Tribunal Administratif de Rennes — Décision N° TA35-2305445

mercredi 20 décembre 2023

JuridictionTribunal Administratif de Rennes
SectionTribunal Administratif de Rennes
N° DossierTA35-2305445
TypeDécision
RecoursExcès de pouvoir
PublicationC
Formation2ème Chambre
Avocat requérantGONULTAS

Texte intégral

Vu la procédure suivante :

Par une requête, enregistrée le 5 octobre 2023, Mme D A, représentée par Me Gonultas, demande au tribunal :

1°) d'annuler l'arrêté du 21 août 2023 par lequel le préfet du Morbihan a refusé de lui délivrer un titre de séjour, l'a obligée à quitter le territoire français dans un délai de trente jours et a fixé le pays de destination ;

2°) d'enjoindre au préfet du Morbihan de lui délivrer un titre de séjour dans un délai de quinze jours à compter de la notification du jugement, sous astreinte de 150 euros par jour de retard ou, à défaut, d'enjoindre au préfet du Morbihan de réexaminer sa situation administrative dans un délai identique, sous astreinte de 100 euros par jour de retard ;

3°) de mettre à la charge de l'État une somme de 1 500 euros au titre de l'article L. 761-1 du code de justice administrative.

Elle soutient que :

- la décision lui refusant un titre de séjour n'est pas suffisamment motivée et n'a pas été précédée d'un examen complet de sa situation ;

- cette décision méconnaît l'article L. 423-23 du code de l'entrée et du séjour des étrangers et du droit d'asile ainsi que l'article 8 de la convention européenne de sauvegarde des droits de l'homme et des libertés fondamentales et est entachée d'une erreur manifeste d'appréciation ; elle remplit les conditions posées par la circulaire n° NOR/INT/D04/00134/C du 30 octobre 2004 ;

Par un mémoire en défense, enregistré le 30 octobre 2023, le préfet du Morbihan conclut au rejet de la requête.
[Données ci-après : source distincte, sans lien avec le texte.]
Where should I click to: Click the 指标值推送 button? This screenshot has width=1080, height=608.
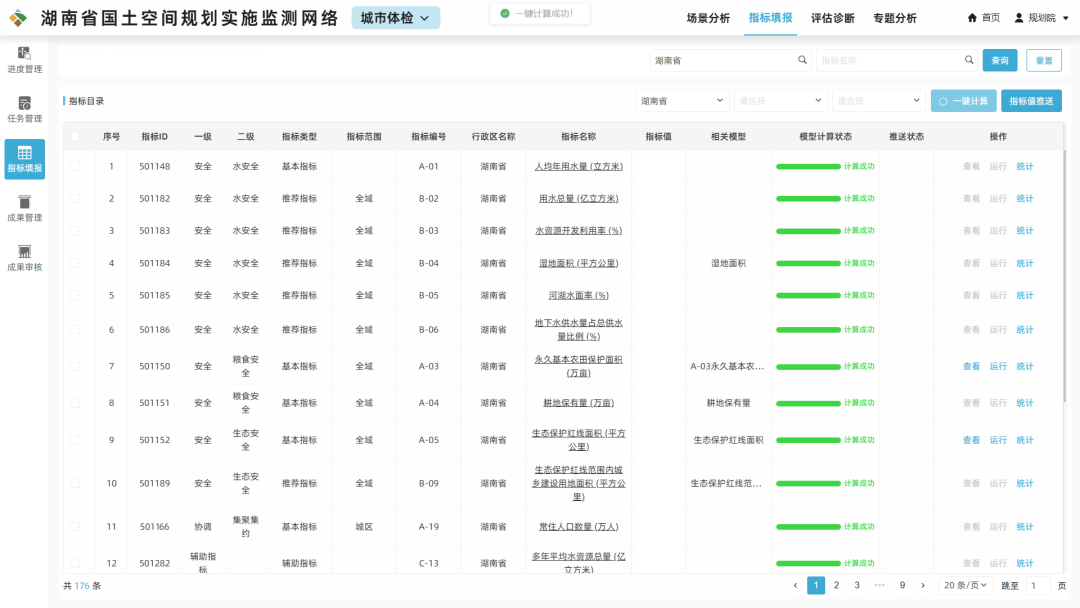1031,101
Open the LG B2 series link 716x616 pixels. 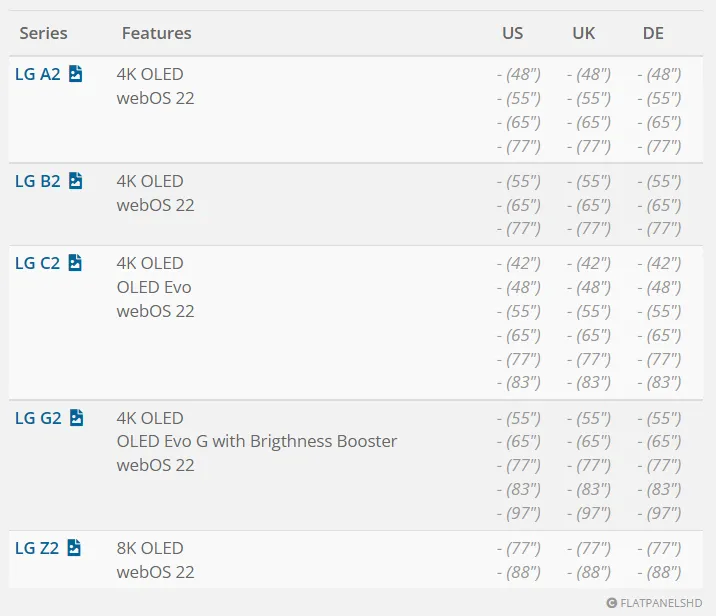click(38, 181)
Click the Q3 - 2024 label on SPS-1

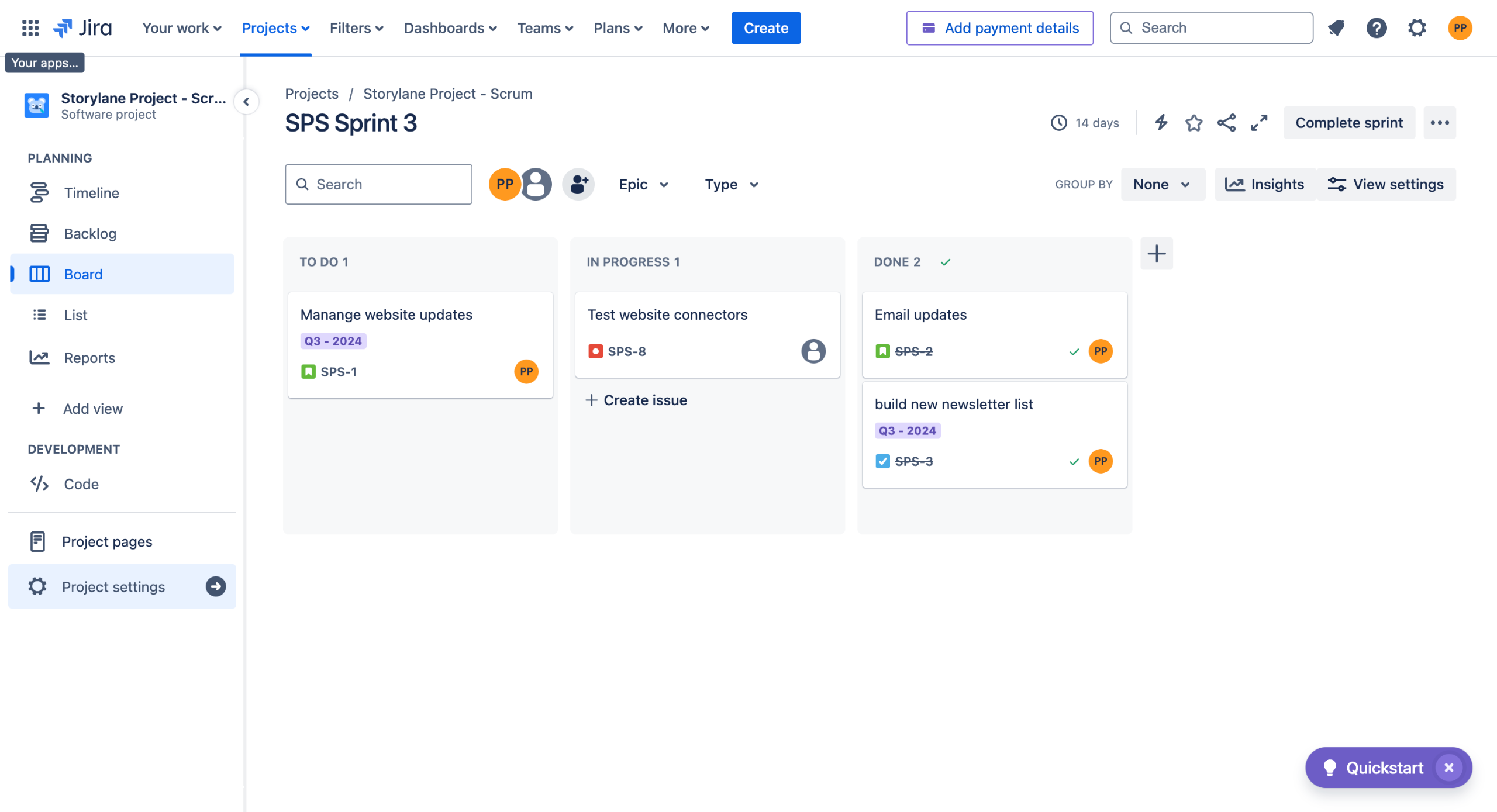point(333,341)
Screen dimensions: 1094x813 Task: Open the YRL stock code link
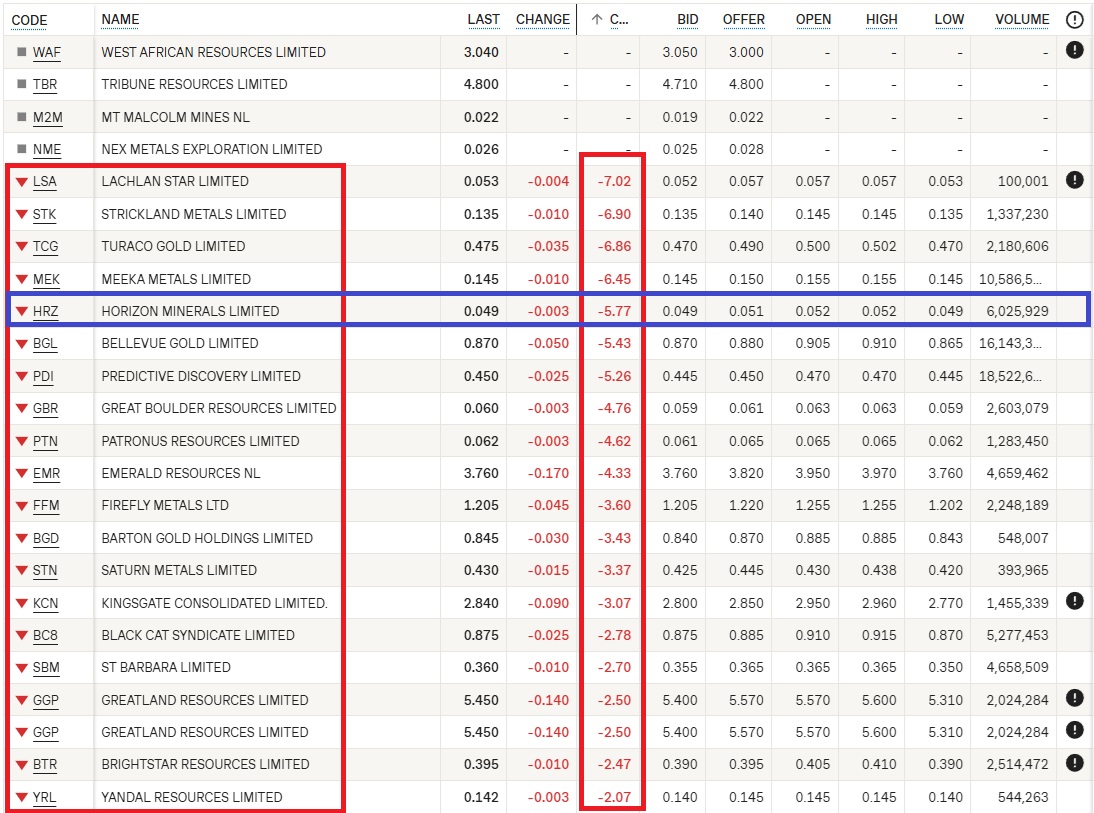(45, 797)
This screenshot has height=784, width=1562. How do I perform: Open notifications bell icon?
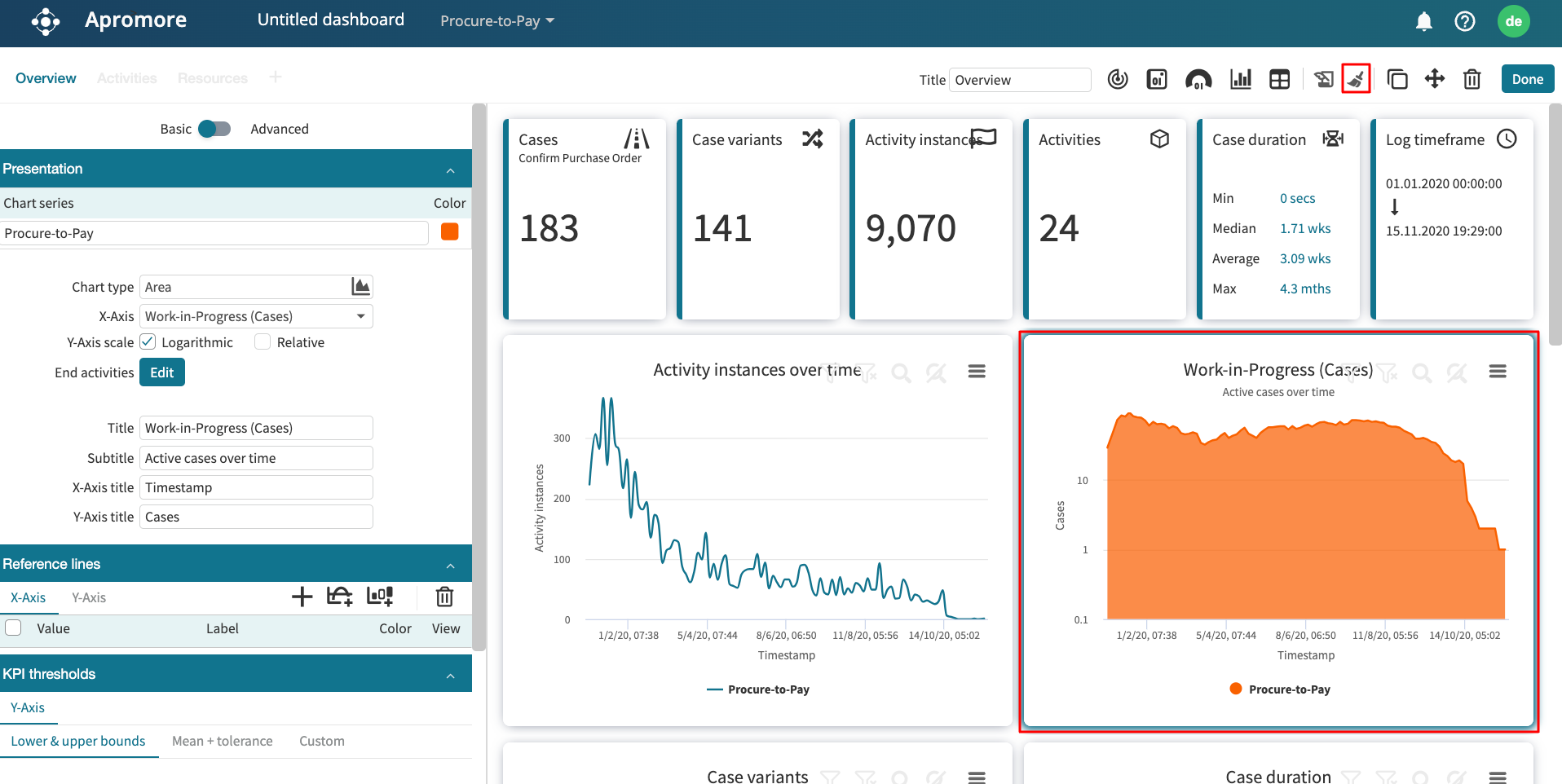pos(1423,21)
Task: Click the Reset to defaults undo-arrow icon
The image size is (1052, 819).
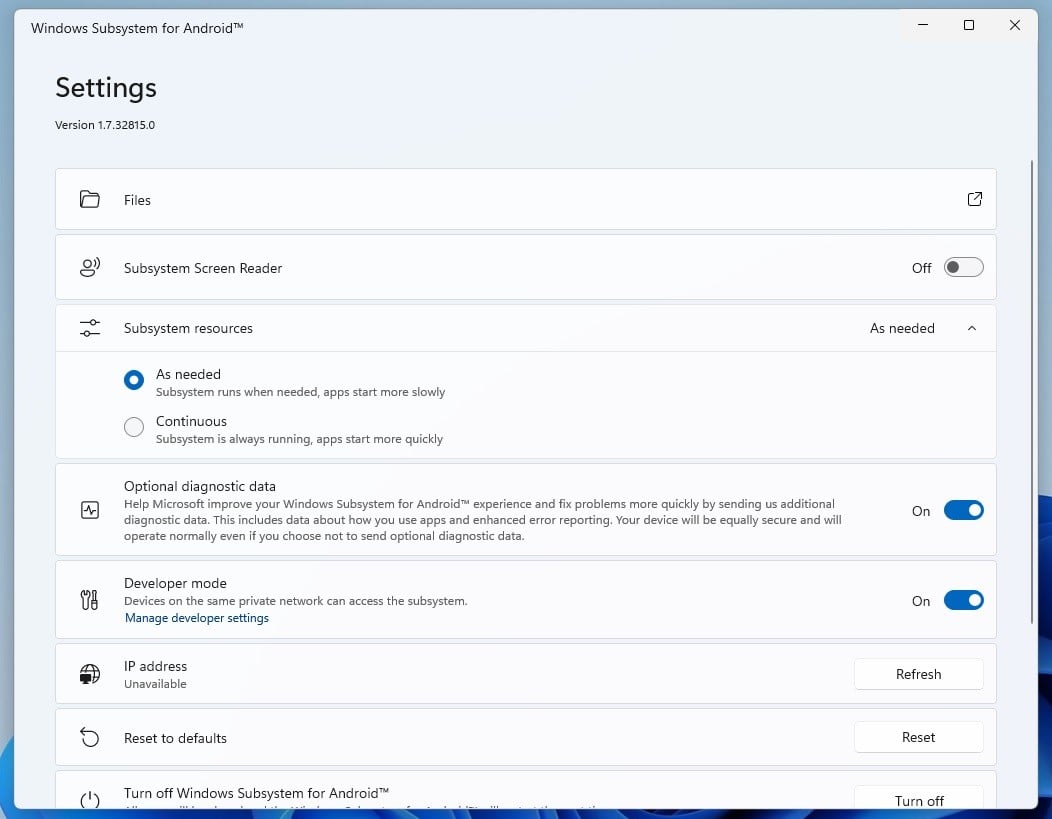Action: click(90, 737)
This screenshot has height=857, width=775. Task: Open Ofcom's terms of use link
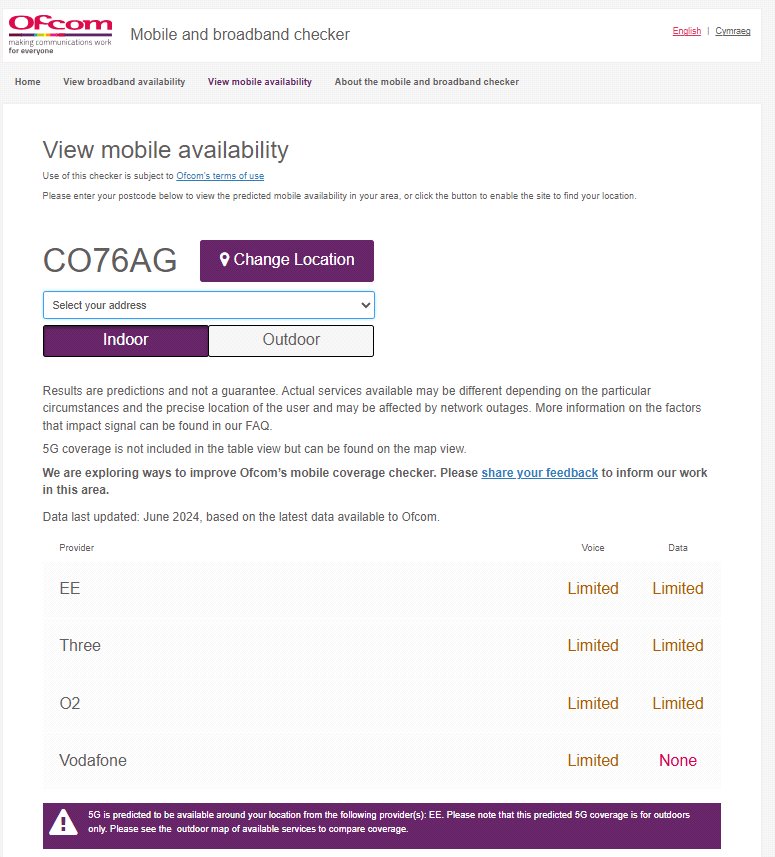220,176
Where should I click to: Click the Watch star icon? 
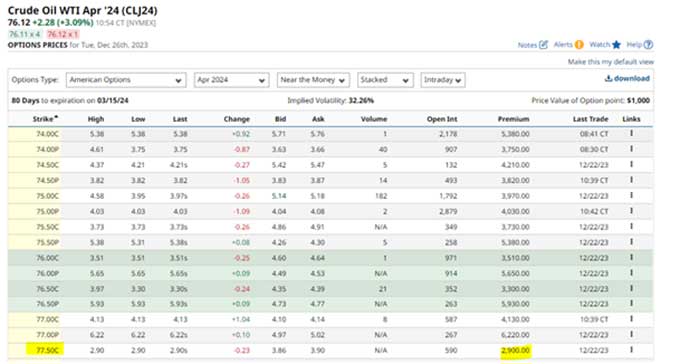[x=616, y=44]
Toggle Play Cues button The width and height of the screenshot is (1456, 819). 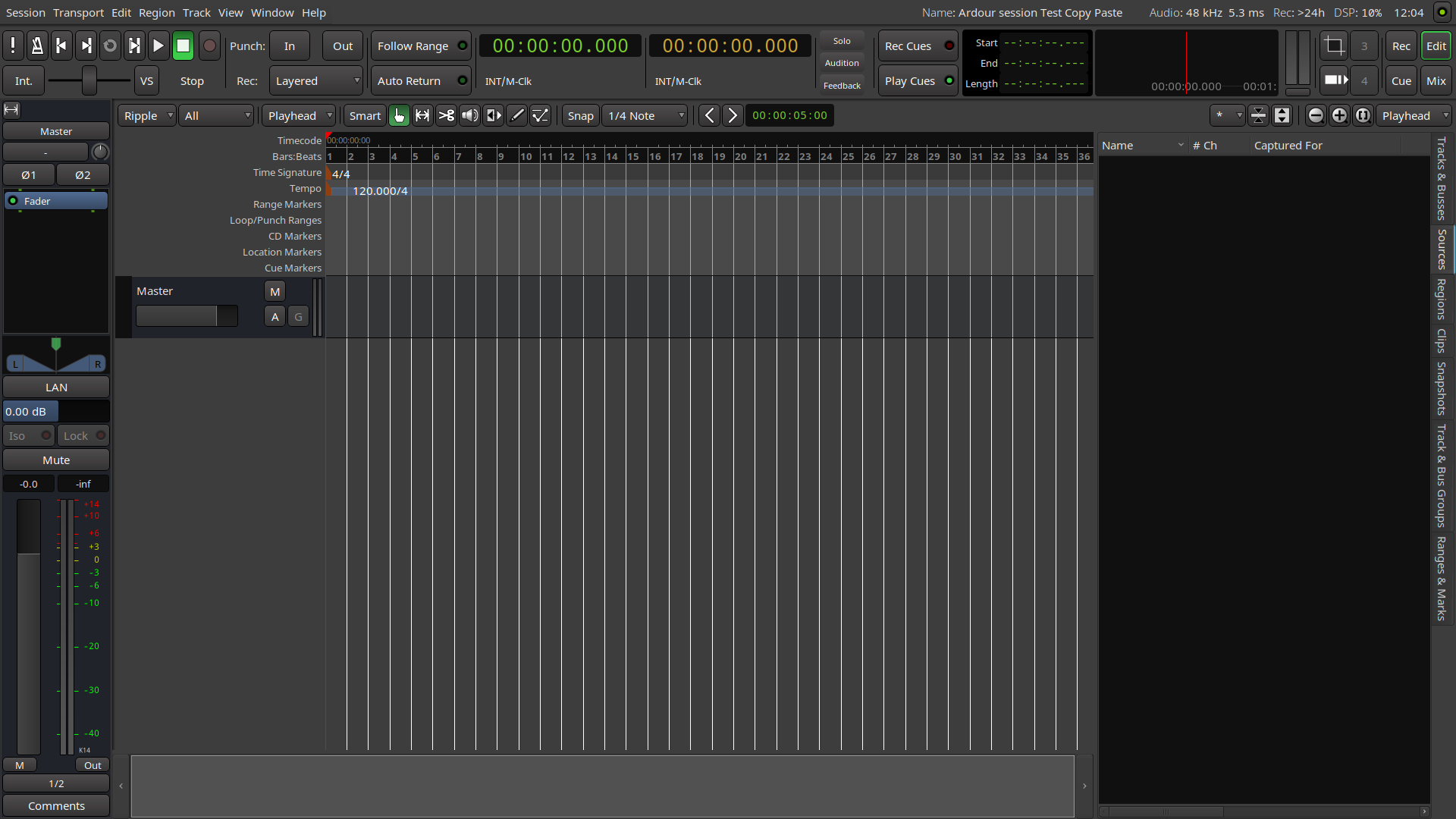[x=918, y=81]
Il soutient qu'aucun des moyens soulevés par Mme A n'est fondé.

Vu :

- la convention européenne de sauvegarde des droits de l'homme et des libertés fondamentales ;

- le code de l'entrée et du séjour des étrangers et du droit d'asile ;

- la loi n° 99-944 du 15 novembre 1999 ;

- le code de justice administrative.

Les parties ont été régulièrement averties du jour de l'audience.

Le président de la formation de jugement a dispensé le rapporteur public, sur sa proposition, de prononcer des conclusions à l'audience.

Le rapport de M. Albouy a été entendu au cours de l'audience publique :

Considérant ce qui suit :

1. Mme A, qui est une ressortissante comorienne, née en 1994, est entrée irrégulièrement en France le 10 octobre 2018. Le 27 octobre 2020, elle a conclu un pacte civil de solidarité avec M. C B, ressortissant français et a sollicité le 23 mars 2021 son admission au séjour auprès des services de la préfecture du Morbihan. Le préfet du Morbihan a rejeté cette demande par un arrêté du 20 août 2021 portant également obligation de quitter le territoire français. Mme A a formé une nouvelle demande de titre de séjour le 19 avril 2023 sur le fondement des articles L. 423-23 et L. 435-1 du code de l'entrée et du séjour des étrangers et du droit d'asile. Par l'arrêté attaqué du 21 août 2023, le préfet du Morbihan a rejeté cette demande, a obligé Mme A à quitter le territoire français dans un délai de trente jours et a fixé le pays de renvoi.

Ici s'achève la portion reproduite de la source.